Bons baisers d’Iran par Lénaïc Vilain

Je me souviens avoir découvert Tintin au Congo à l’école primaire. Séduit par tous les gags absurdes avec les animaux sauvages, je cours dire à mon institutrice : « wesh c’est trop marrant et tout Tintin il perce un trou dans un rhinocéros et ensuite il fait péter une barre de TNT à l’intérieur mort de rire » – aussitôt elle m’arrête : « moi je ne l’aime pas trop celui-ci. » Ma tronche demande pourquoi. Comme – ça je l’ai compris plus tard – elle ne voulait pas me dire frontalement « Hergé c’est un facho nazi KKK négrier », elle m’a répondu gentiment, oh le bel euphémisme : « Les premiers Tintin ne sont pas très réussis parce que Hergé n’est pas allé se documenter sur place. » Cela ne saurait être dit de Lenaïc Vilain et de ses Bons baisers d’Iran.

Synopsis

Lénaïc et sa compagne voyagent dans un pays inattendu qui vient tout juste d’ouvrir ses portes au tourisme : l’Iran. C’est l’occasion pour lui de nous faire découvrir la civilisation iranienne contemporaine, ses ruines et son passé, mais aussi la condition de la femme, l’homosexualité, le développement économique, comment s’arranger avec la loi coranique pour vivre une sexualité épanouie.

- Consigne 1 -
Mettez en forme les lignes du listing en tableau Markdown, en commençant à la ligne qui contient « The height and width of the screenshot is (643, 1088). » et en terminant à la fin du listing, avec les colonnes « Numéro » et « Ligne du listing » ; laissez de côté les lignes vides.

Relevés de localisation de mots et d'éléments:
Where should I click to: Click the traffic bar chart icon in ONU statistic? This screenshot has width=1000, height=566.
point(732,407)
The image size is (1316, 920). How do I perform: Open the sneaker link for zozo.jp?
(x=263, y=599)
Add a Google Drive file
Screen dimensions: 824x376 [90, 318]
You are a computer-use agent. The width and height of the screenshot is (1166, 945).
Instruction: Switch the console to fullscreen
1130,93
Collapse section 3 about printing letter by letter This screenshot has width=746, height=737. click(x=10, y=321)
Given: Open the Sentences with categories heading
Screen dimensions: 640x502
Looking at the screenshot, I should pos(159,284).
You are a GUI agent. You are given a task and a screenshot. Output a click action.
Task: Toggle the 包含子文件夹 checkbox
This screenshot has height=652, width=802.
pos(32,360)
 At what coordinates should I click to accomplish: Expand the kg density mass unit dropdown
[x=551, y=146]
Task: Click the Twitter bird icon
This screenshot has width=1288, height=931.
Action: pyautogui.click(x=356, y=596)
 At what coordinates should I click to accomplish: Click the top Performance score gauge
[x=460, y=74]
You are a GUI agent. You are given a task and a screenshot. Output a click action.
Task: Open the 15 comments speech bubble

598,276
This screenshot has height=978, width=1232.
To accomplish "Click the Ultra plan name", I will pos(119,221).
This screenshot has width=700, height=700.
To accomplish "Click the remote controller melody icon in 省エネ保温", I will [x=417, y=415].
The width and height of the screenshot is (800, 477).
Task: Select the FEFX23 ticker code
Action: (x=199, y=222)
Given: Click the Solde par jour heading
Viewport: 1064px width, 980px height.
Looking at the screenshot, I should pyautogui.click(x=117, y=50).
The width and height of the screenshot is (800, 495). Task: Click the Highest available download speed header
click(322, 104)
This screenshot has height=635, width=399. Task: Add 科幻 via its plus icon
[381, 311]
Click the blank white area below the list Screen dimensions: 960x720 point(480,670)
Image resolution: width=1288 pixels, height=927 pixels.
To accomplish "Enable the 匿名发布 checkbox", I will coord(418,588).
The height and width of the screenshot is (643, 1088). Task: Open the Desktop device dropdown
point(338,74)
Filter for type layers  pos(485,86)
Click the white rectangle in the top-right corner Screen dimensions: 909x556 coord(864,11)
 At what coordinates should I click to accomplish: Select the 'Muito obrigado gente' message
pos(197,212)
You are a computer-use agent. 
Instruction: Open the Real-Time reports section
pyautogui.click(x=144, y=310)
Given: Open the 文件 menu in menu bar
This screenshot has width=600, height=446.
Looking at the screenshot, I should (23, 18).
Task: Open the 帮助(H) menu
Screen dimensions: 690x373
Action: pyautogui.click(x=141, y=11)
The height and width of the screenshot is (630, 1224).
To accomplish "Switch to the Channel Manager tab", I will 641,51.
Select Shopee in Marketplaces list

- Consigne 2 -
Les affirmations suivantes concordent-elles avec l'extrait ? Répondez par oui ou non en citant les mots décisifs.
(a) Lénaïc voyage en Iran avec sa compagne.
(b) L'institutrice déclare que Tintin au Congo est l'album qu'elle préfère.
(c) L'Iran est présenté comme ouvert au tourisme depuis longtemps.

- Réponse attendue 1 -
| Numéro | Ligne du listing |
|---|---|
| 1 | The height and width of the screenshot is (643, 1088). Task: Open the Desktop device dropdown |
| 2 | point(338,74) |
| 3 | Filter for type layers  pos(485,86) |
| 4 | Click the white rectangle in the top-right corner Screen dimensions: 909x556 coord(864,11) |
| 5 |  At what coordinates should I click to accomplish: Select the 'Muito obrigado gente' message |
| 6 | pos(197,212) |
| 7 | You are a computer-use agent.  |
| 8 | Instruction: Open the Real-Time reports section |
| 9 | pyautogui.click(x=144, y=310) |
| 10 | Given: Open the 文件 menu in menu bar |
| 11 | This screenshot has width=600, height=446. |
| 12 | Looking at the screenshot, I should (23, 18). |
| 13 | Task: Open the 帮助(H) menu |
| 14 | Screen dimensions: 690x373 |
| 15 | Action: pyautogui.click(x=141, y=11) |
| 16 | The height and width of the screenshot is (630, 1224). |
| 17 | To accomplish "Switch to the Channel Manager tab", I will 641,51. |
| 18 | Select Shopee in Marketplaces list |

- Réponse attendue 2 -
(a) Oui : « Lénaïc et sa compagne voyagent dans un pays inattendu ».
(b) Non : « moi je ne l’aime pas trop celui-ci. »
(c) Non : « qui vient tout juste d’ouvrir ses portes au tourisme ».